Re: sealed.pm v4.0.0 is out

2022-08-30 Thread Joe Schaefer
Someday this patch might be interesting:

 diff -u RegistryCooker.pm~ RegistryCooker.pm
--- RegistryCooker.pm~  2022-08-30 11:10:19.790171019 -0400
+++ RegistryCooker.pm   2022-08-30 11:12:34.319572045 -0400
@@ -399,7 +399,8 @@
 my $eval = join '',
 'package ',
 $self->{PACKAGE}, ";",
-"sub handler {",
+"use base 'sealed';",
+"sub handler :Sealed {",
 "local \$0 = '$script_name';",
 $nph,
 $shebang,

On Mon, Aug 29, 2022 at 2:21 PM Joe Schaefer  wrote:

> Forgive me for the pent up frustration of having our wonderful mod_perl
> project being completely ignored and abandoned by the Perl Steering
> Committee's frivolous lingustic interests over the years since the Parrot
> announcement.
> SaywerX gave us a reason to be hopeful again.  Let's see what they do with
> it.
>
> On Mon, Aug 29, 2022 at 1:34 PM Joe Schaefer  wrote:
>
>> If the Perl steering committee had any brains left it would have
>> capitalized on the perl 5.34 release and Co announced modperl2 ithread
>> compatibility now available with Perl7’s new release.
>>
>> Instead they are going to kick the tires on the defaults for strictures
>> and warnings until nobody cares any more.
>>
>> Get Outlook for iOS 
>> --
>> *From:* Joe Schaefer 
>> *Sent:* Monday, August 29, 2022 1:17:17 PM
>> *To:* mod_perl list 
>> *Subject:* Re: sealed.pm v4.0.0 is out
>>
>> The only reason I’ve been vacillating about glibc/malloc thread safety is
>> because I couldn’t fathom the fact that people still believed modperl isn’t
>> compatible with mpm_event at this point in the Perl7 storyline.  The old
>> segfaults of the past that happened in glibc malloc were because Perl was
>> corrupting the heap in some other part of the codebase, and there’s no
>> simple way to track it down without a tool like Valgrind, but we weren’t
>> successful with that effort either.
>>
>> Get Outlook for iOS 
>> --
>> *From:* Joe Schaefer 
>> *Sent:* Monday, August 29, 2022 1:08:00 PM
>> *To:* mod_perl list 
>> *Subject:* Re: sealed.pm v4.0.0 is out
>>
>> Religiously avoid setting up per request ithread environment variables.
>> Just use PerlSetEnv in your Webserver config.
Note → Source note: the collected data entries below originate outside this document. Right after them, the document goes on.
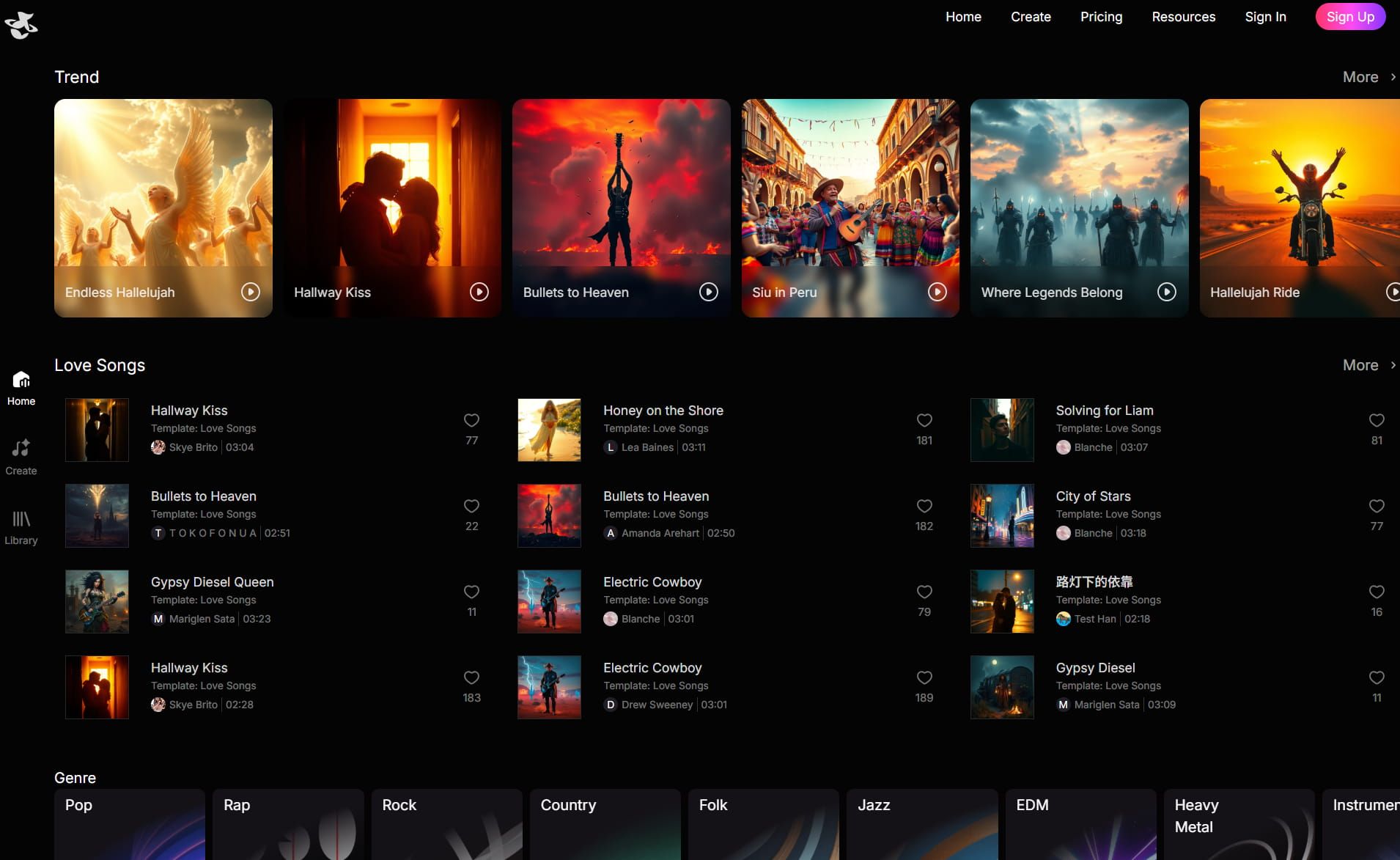Select the Jazz genre card
The width and height of the screenshot is (1400, 860).
921,823
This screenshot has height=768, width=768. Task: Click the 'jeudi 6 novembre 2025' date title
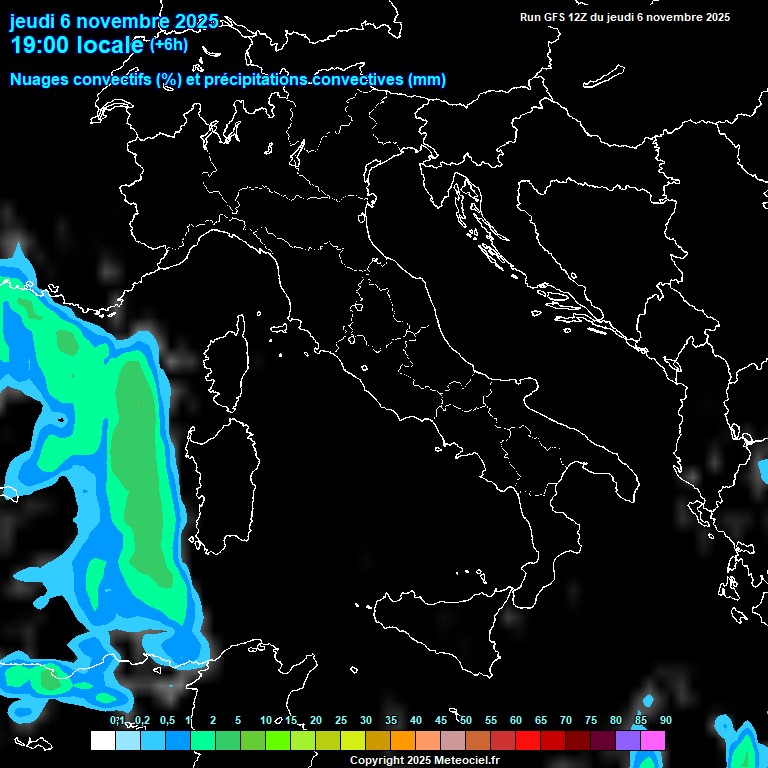tap(114, 22)
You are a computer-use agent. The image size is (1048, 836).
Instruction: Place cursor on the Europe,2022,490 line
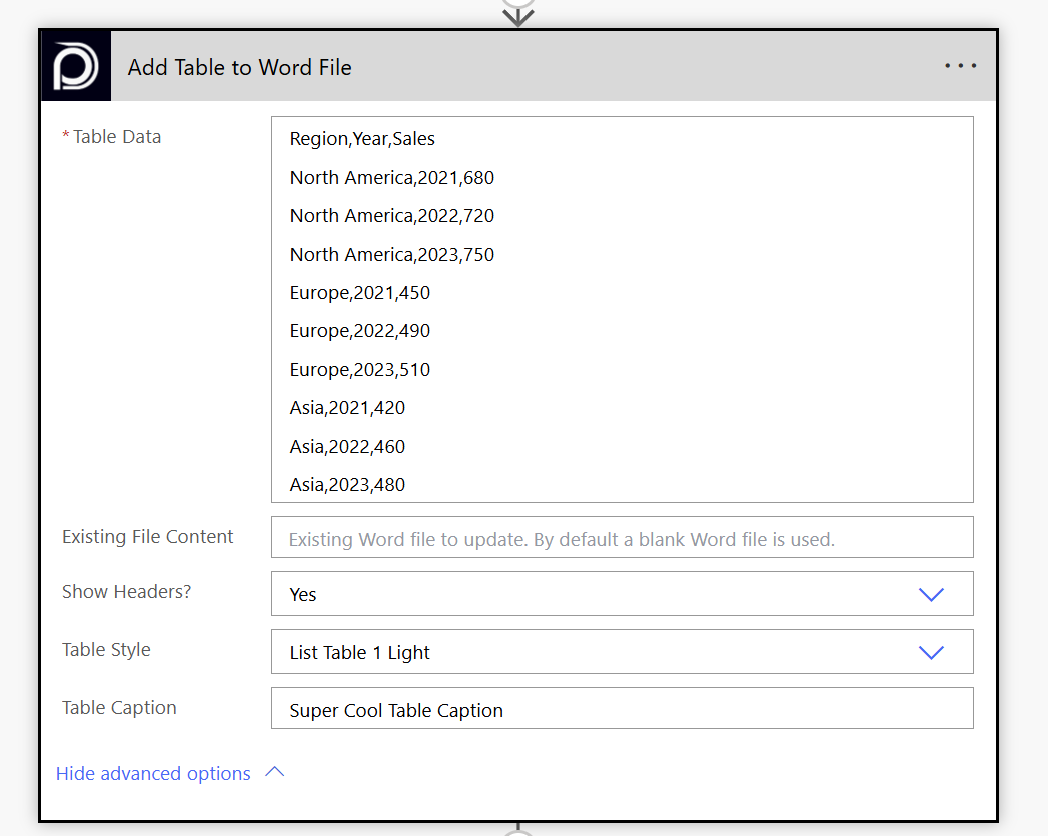coord(359,331)
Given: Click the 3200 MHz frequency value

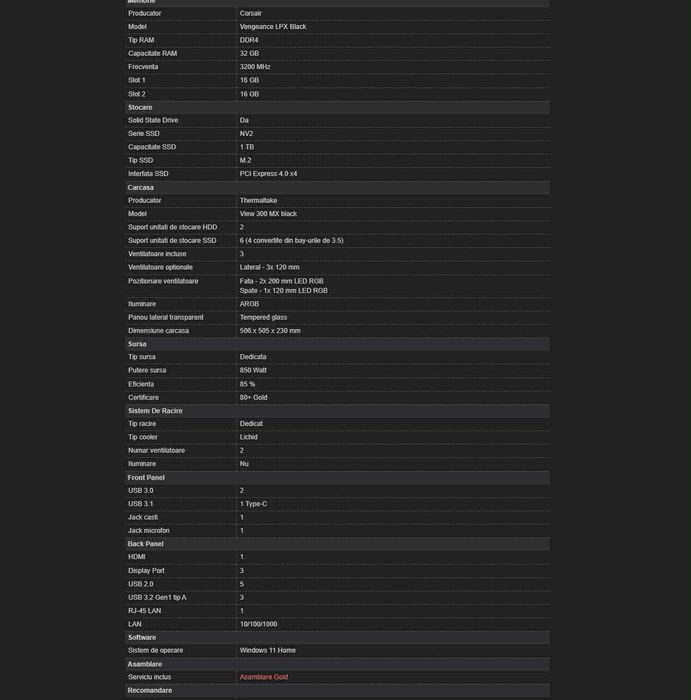Looking at the screenshot, I should click(x=255, y=67).
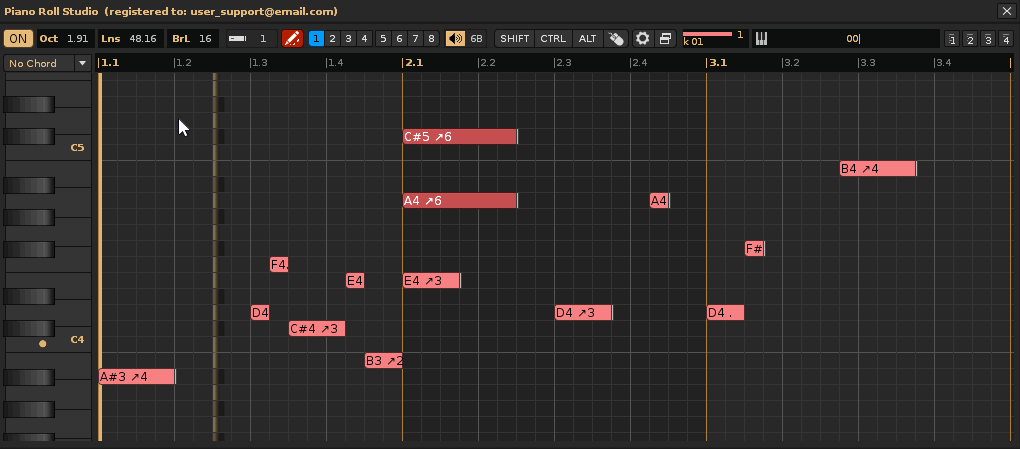Toggle the ON power button
Screen dimensions: 1020x449
[x=18, y=39]
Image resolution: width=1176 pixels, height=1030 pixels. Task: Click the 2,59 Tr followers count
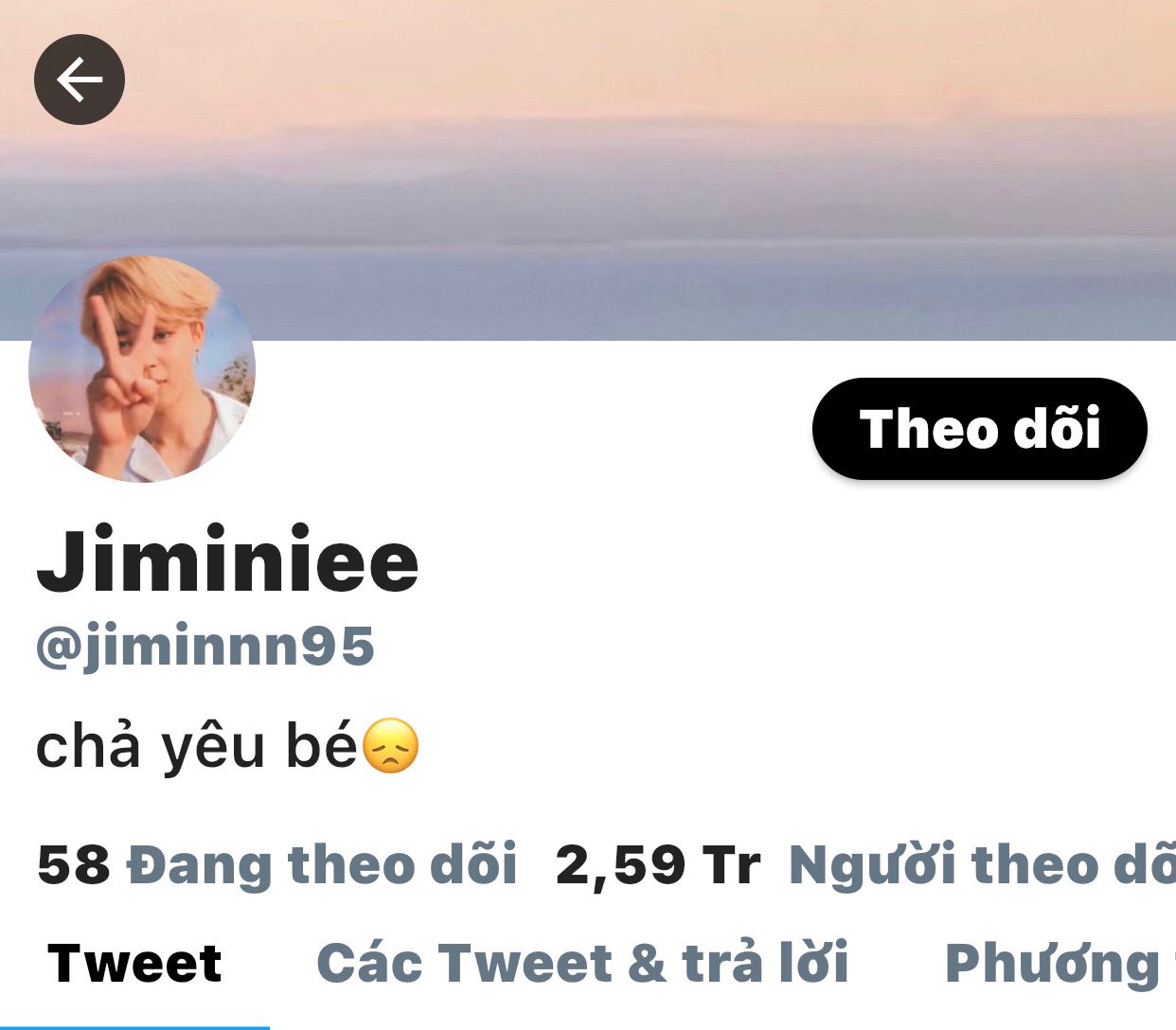(x=658, y=865)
Everything we did in modperl
>> to support CGI scripts is a train wreck.
>>
>> Get Outlook for iOS 
>> --
>> *From:* Joe Schaefer 
>> *Sent:* Monday, August 29, 2022 1:04:03 PM
>> *To:* mod_perl list 
>> *Subject:* Re: sealed.pm v4.0.0 is out
>>
>> Look into reducing the scope of your interpreters down from the request
>> level to the handler level.  If all you are doing is running registry
>> scripts, you will get even better scaling out of just a few ithreads per
>> worker process.
>>
>> Get Outlook for iOS 
>> --
>> *From:* Joe Schaefer 
>> *Sent:* Monday, August 29, 2022 12:57:14 PM
>> *To:* mod_perl list 
>> *Subject:* Re: sealed.pm v4.0.0 is out
>>
>> The only impact to your work with modperl is that you will need to assess
>> the ithread-safety of your dependent XS-based modules.  For example, use a
>> JSON::XS thread safe alternative- there are several.
>>
>> Get Outlook for iOS 
>> --
>> *From:* Joe Schaefer 
>> *Sent:* Monday, August 29, 2022 12:49:22 PM
>> *To:* mod_perl list 
>> *Subject:* Re: sealed.pm v4.0.0 is out
>>
>> There is a mountain of awful advice floating around about ithreads,
>> including pretty much everything going on in Raku around adopting the
>> node.js model instead. It is safe to ignore all that now that SawyerX spit
>> polished all of the perl5 internals.
>>
>> Get Outlook for iOS 
>> --
>> *From:* Joe Schaefer 
>> *Sent:* Monday, August 29, 2022 12:40:43 PM
>> *To:* mod_perl list 
>> *Subject:* Re: sealed.pm v4.0.0 is out
>>
>> Many of the performance hacks we’ve encouraged over the years, eg around
>> HTTPD’s lingering close effect, are obsoleted with ithreads.  Unless you
>> send flush buckets down the output filter stack yourself, the “response
>> handler” phase exits long before the “connection handler” starts making non
>> blocking socket system calls.  So you need an order of magnitude fewer
>> ithreads than you do prefork children in a multitier arch.
>>
>> Get Outlook for iOS 
>> --
>> *From:* Joe Schaefer 
>> *Sent:* Sunday, August 28, 2022 11:09:14 AM
>> *To:* mod_perl list 
>> *Subject:* Re: sealed.pm v4.0.0 is out
>>
>> Benchmark ran on my 2021 Dell Precision Laptop w/  8 cores + HT (so
>> 16vCPU) and Ubuntu 22.04 inside WSL2.  Never topped 50% avg CPU, and almost
>> all of the CPU was in userland (not system calls).